Thomas GINSBURGER et François LE MENAHEZE ont mis en évidence les liens qui existent entre la Résistance contre le nazisme dans la France de Vichy et la résistance d’ aujourd’hui, contre le “détricotage” orchestré de toutes les mesures sociales instaurées par le Conseil National de la Résistance (Sécurité Sociale, retraite par répartition, école pour tous…). Dans le public, certains ont complété en exprimant leur ressenti et en évoquant leurs expériences.
Il est ainsi apparu clairement que, bien que les actions soient situées dans des contextes différents, l’esprit de résistance qui les anime, lui, est identique.
Résister implique d’abord qu’on soit capable de s’indigner face à une injustice, à un abus. Mais l’indignation pour être constructive doit être suivie d’un engagement, personnel et collectif, afin de défendre ce qui nous apparaît comme étant juste.

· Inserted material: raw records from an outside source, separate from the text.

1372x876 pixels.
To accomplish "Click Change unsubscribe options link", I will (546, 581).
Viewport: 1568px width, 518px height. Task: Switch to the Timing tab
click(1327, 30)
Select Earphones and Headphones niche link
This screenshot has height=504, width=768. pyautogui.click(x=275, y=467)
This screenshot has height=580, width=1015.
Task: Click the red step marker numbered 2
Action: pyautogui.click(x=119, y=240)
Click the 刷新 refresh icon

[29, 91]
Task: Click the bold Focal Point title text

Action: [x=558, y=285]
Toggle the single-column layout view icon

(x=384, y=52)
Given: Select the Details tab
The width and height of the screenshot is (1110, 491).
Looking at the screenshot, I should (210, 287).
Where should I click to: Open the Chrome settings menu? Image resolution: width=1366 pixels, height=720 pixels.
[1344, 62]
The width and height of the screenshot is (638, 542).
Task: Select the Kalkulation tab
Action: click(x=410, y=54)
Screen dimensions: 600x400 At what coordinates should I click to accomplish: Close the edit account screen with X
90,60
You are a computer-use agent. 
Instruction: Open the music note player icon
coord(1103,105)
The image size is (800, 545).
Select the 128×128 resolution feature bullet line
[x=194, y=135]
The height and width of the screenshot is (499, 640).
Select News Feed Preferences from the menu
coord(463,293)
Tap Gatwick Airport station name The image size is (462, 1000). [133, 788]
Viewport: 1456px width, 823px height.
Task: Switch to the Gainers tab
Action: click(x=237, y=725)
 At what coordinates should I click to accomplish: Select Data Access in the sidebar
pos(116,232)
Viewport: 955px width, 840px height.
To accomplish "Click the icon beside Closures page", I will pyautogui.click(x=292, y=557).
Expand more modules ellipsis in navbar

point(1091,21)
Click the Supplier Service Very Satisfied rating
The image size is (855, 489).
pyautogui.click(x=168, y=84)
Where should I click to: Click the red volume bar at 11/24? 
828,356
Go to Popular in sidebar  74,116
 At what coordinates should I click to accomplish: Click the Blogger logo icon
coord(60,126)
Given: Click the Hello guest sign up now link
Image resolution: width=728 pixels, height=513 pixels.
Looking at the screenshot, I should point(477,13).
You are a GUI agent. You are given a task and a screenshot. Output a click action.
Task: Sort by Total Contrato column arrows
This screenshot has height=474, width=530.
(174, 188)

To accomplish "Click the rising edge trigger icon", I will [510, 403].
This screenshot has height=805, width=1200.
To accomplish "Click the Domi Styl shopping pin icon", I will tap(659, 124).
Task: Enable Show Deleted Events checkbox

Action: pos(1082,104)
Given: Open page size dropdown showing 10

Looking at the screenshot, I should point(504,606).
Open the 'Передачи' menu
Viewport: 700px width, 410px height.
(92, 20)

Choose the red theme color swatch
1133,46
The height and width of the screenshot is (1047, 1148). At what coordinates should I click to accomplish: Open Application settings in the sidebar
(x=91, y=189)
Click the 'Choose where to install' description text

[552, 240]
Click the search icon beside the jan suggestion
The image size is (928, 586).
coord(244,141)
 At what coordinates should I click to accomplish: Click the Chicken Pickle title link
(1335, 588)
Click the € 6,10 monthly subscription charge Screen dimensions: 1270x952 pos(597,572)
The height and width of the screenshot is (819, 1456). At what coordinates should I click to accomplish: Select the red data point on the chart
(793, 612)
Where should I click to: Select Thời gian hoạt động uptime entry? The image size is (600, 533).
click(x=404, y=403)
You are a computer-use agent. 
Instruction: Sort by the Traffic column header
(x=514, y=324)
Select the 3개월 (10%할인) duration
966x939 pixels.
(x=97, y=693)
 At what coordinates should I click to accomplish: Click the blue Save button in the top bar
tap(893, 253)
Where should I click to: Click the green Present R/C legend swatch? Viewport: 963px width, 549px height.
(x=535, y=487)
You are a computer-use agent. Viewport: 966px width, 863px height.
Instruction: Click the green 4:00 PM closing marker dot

La résistance ne doit pas s’effaroucher ni renoncer au prétexte que ses membres constituent une minorité. En effet, ce sont les petites touches, les petites résistances, les petits refus d’obéir à une loi inique qui constituent les grains de sable susceptibles de d’enrayer les rouages bien huilés d’une politique tout orientée vers le profit.
Oui, résister peut et doit se conjuguer au présent.